Stored entries
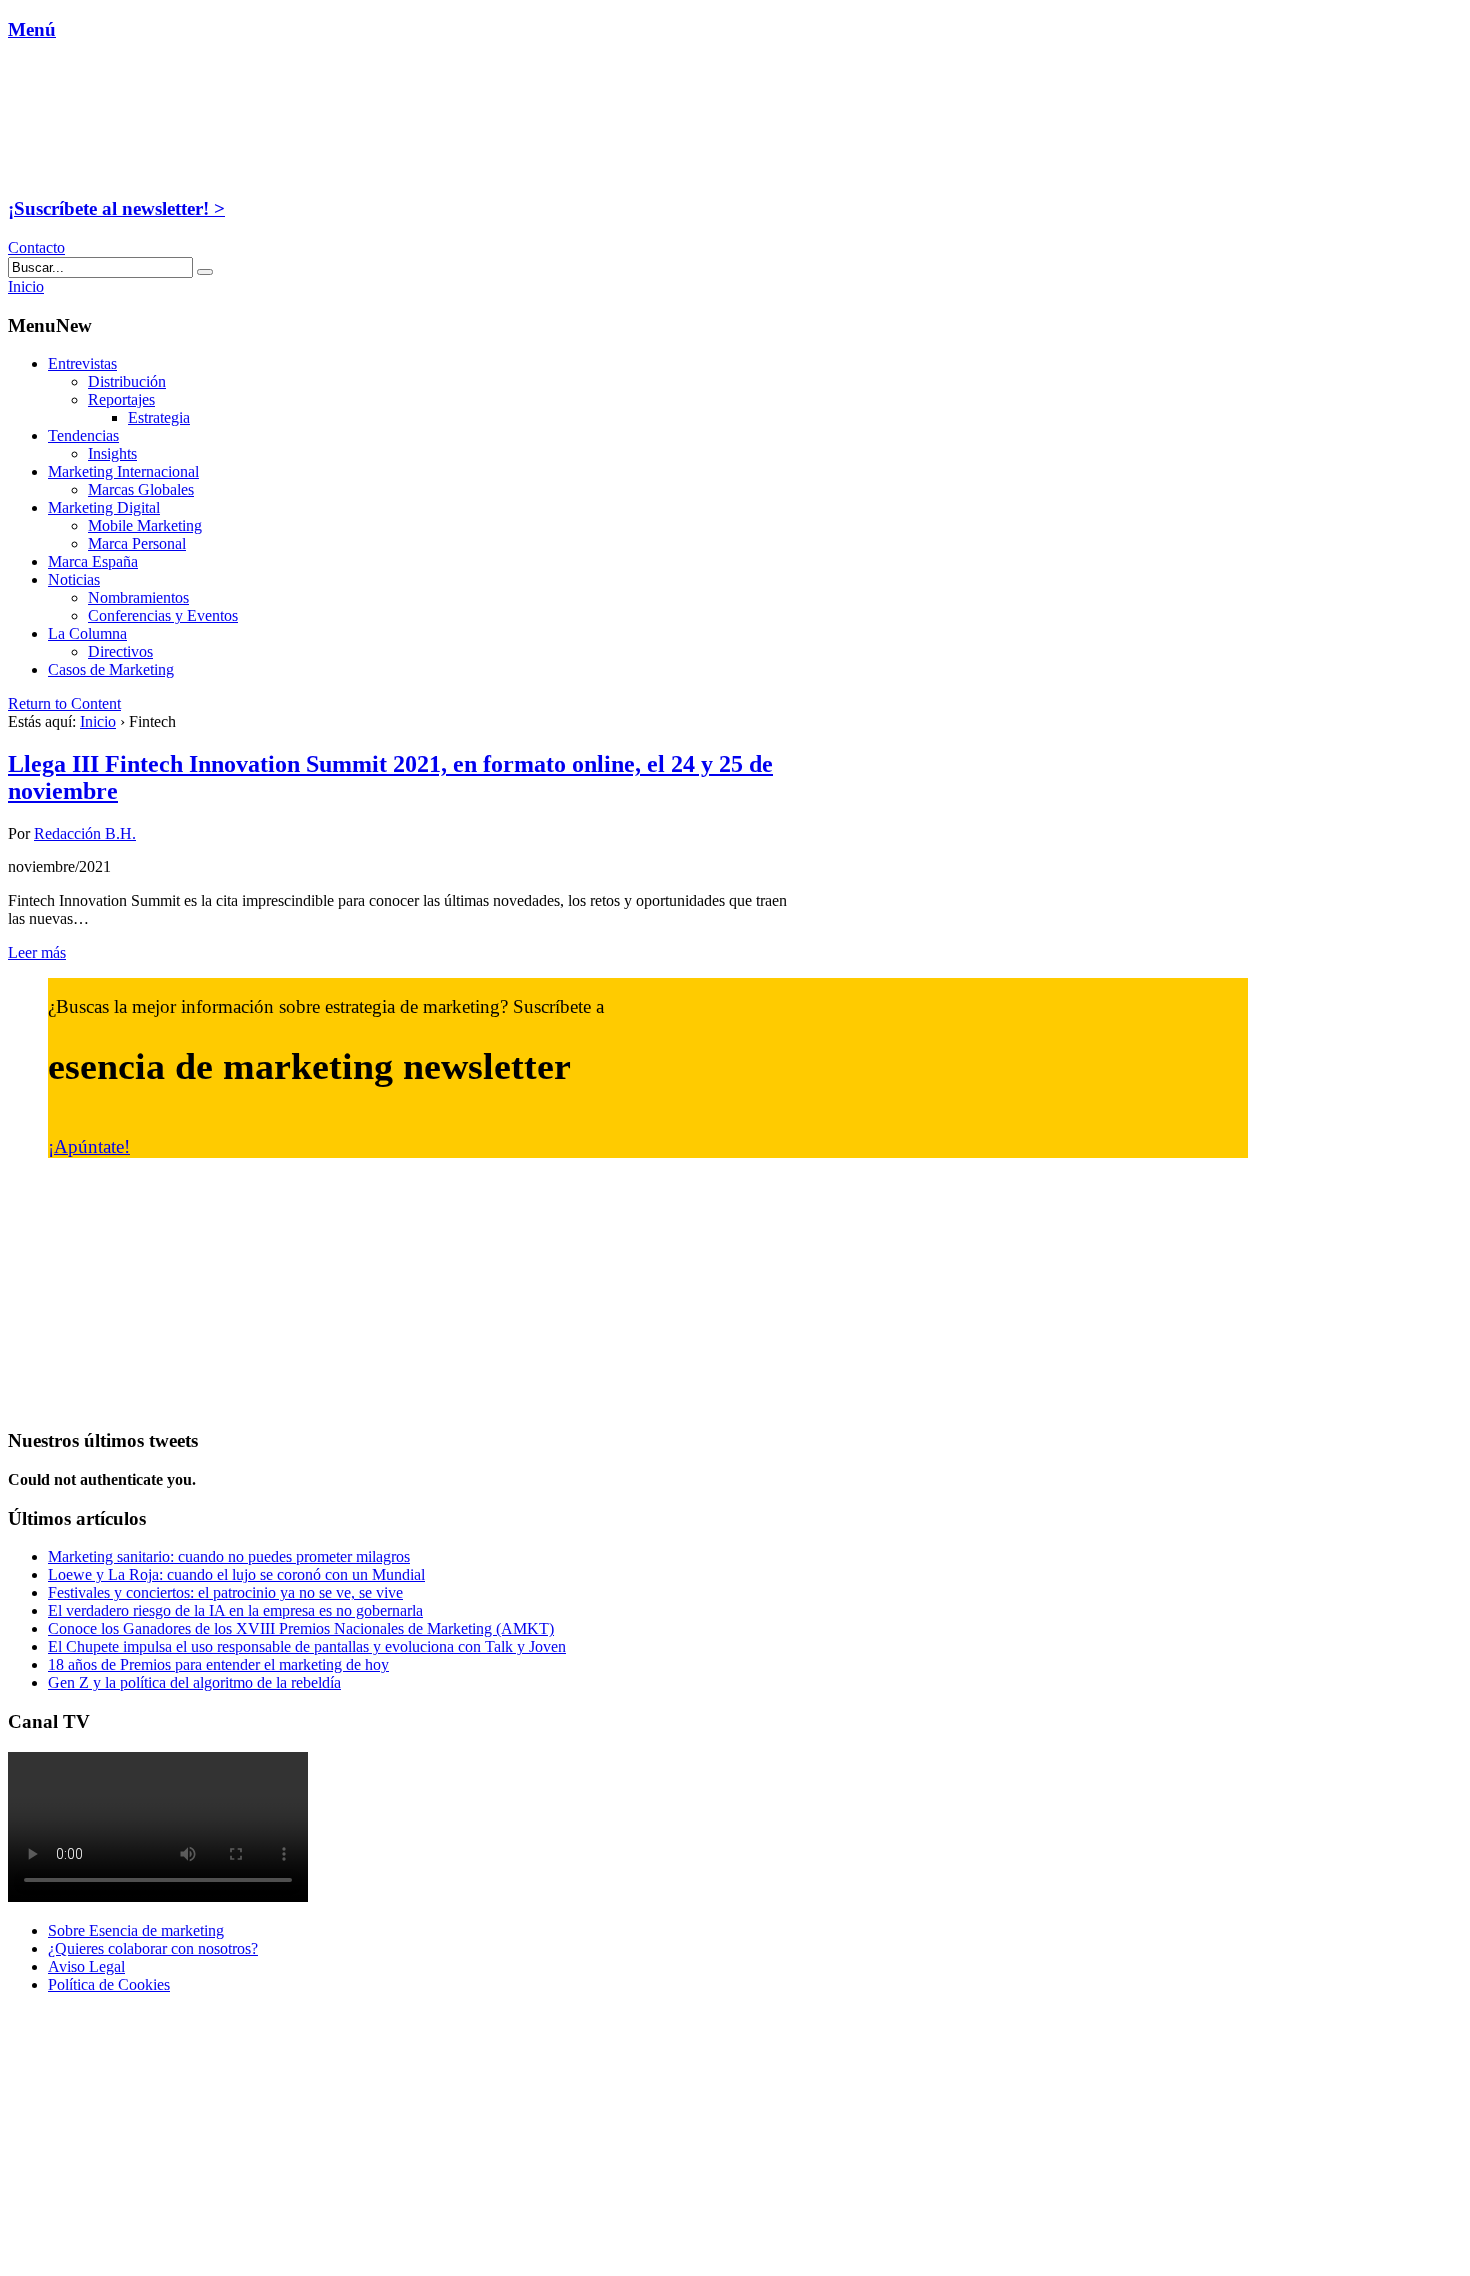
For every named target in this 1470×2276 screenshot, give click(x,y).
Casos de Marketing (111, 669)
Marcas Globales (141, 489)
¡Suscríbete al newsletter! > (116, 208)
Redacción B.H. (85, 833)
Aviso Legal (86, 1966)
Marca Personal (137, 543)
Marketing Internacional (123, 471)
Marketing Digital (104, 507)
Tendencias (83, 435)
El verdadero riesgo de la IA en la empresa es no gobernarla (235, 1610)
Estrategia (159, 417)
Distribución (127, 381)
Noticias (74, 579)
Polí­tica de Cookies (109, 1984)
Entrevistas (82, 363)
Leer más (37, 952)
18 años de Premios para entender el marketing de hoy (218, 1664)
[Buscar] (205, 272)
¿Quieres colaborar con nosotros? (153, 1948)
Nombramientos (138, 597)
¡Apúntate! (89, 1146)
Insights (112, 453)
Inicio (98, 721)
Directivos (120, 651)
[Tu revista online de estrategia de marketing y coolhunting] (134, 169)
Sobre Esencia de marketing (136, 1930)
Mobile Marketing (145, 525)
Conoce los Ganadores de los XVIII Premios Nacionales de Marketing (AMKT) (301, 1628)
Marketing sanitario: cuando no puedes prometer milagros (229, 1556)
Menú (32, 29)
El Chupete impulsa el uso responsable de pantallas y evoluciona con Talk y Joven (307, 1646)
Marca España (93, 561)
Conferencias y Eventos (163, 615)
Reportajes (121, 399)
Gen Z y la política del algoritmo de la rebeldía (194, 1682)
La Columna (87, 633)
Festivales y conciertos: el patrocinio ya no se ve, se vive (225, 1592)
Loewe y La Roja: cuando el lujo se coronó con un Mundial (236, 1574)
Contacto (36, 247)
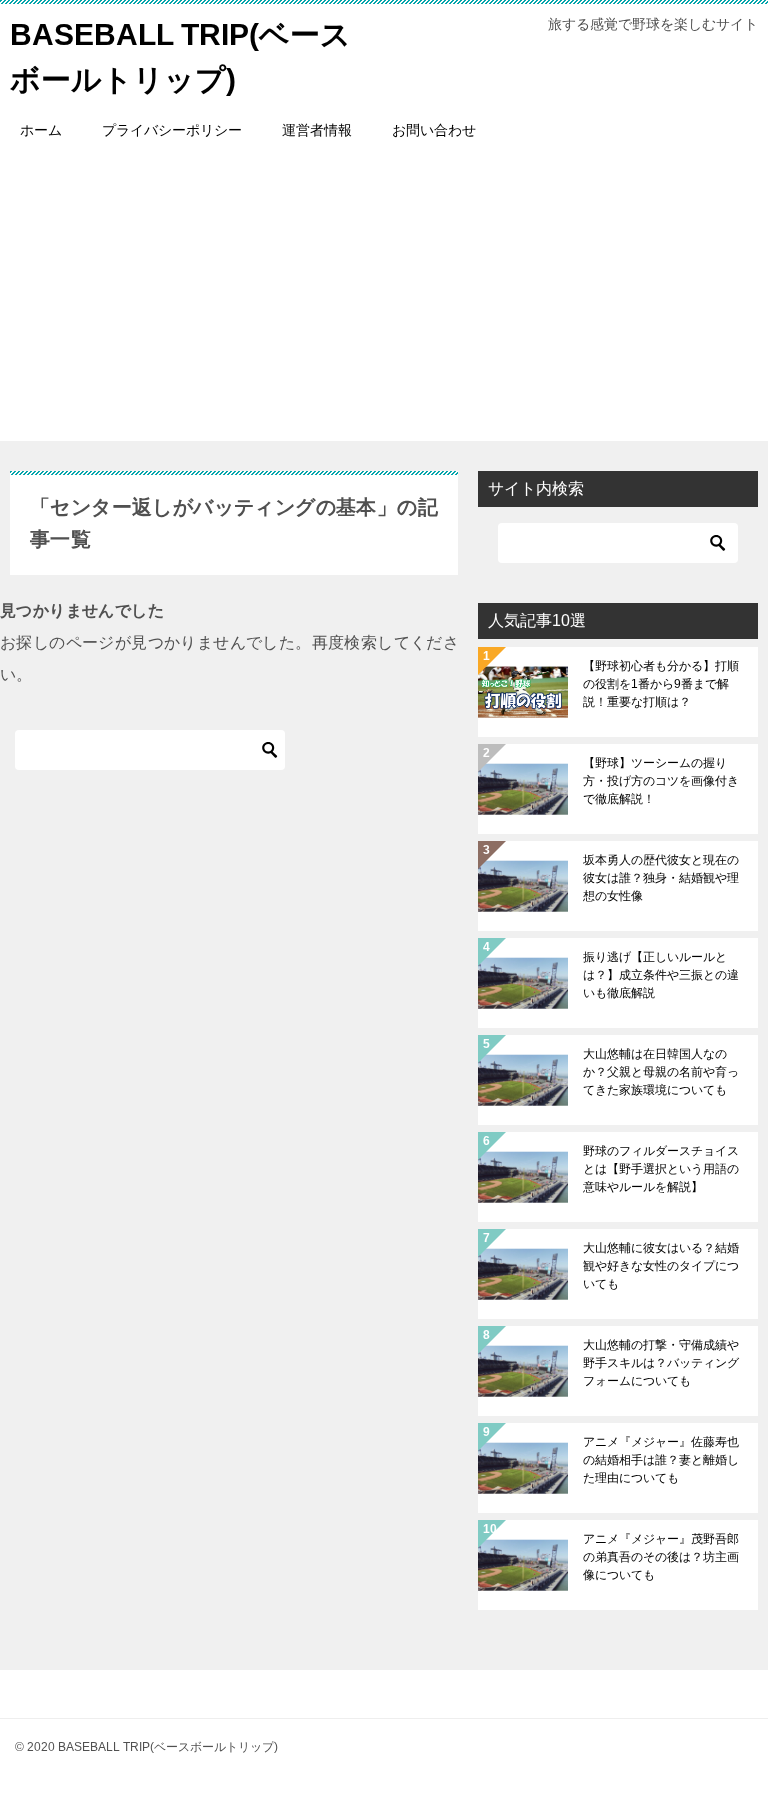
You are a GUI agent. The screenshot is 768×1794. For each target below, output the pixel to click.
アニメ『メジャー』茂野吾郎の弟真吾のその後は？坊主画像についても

WHAT THE TASK ASKS
Could you write the entries out again exactly, without their pictures?

RESPONSE TO THIS TASK
For every named target in this 1470×2276 screenshot, give click(x,y).
Casos de Marketing (111, 669)
Marcas Globales (141, 489)
¡Suscríbete al newsletter! > (116, 208)
Redacción B.H. (85, 833)
Aviso Legal (86, 1966)
Marca Personal (137, 543)
Marketing Internacional (123, 471)
Marketing Digital (104, 507)
Tendencias (83, 435)
El verdadero riesgo de la IA en la empresa es no gobernarla (235, 1610)
Estrategia (159, 417)
Distribución (127, 381)
Noticias (74, 579)
Polí­tica de Cookies (109, 1984)
Entrevistas (82, 363)
Leer más (37, 952)
18 años de Premios para entender el marketing de hoy (218, 1664)
[Buscar] (205, 272)
¿Quieres colaborar con nosotros? (153, 1948)
Nombramientos (138, 597)
¡Apúntate! (89, 1146)
Insights (112, 453)
Inicio (98, 721)
Directivos (120, 651)
[Tu revista online de estrategia de marketing y coolhunting] (134, 169)
Sobre Esencia de marketing (136, 1930)
Mobile Marketing (145, 525)
Conoce los Ganadores de los XVIII Premios Nacionales de Marketing (AMKT) (301, 1628)
Marketing sanitario: cuando no puedes prometer milagros (229, 1556)
Menú (32, 29)
El Chupete impulsa el uso responsable de pantallas y evoluciona con Talk y Joven (307, 1646)
Marca España (93, 561)
Conferencias y Eventos (163, 615)
Reportajes (121, 399)
Gen Z y la política del algoritmo de la rebeldía (194, 1682)
La Columna (87, 633)
Festivales y conciertos: el patrocinio ya no se ve, se vive (225, 1592)
Loewe y La Roja: cuando el lujo se coronó con un Mundial (236, 1574)
Contacto (36, 247)
You are a GUI agent. The screenshot is 768×1794. For each target below, output the pixel to click.
アニメ『メジャー』茂野吾郎の弟真吾のその後は？坊主画像についても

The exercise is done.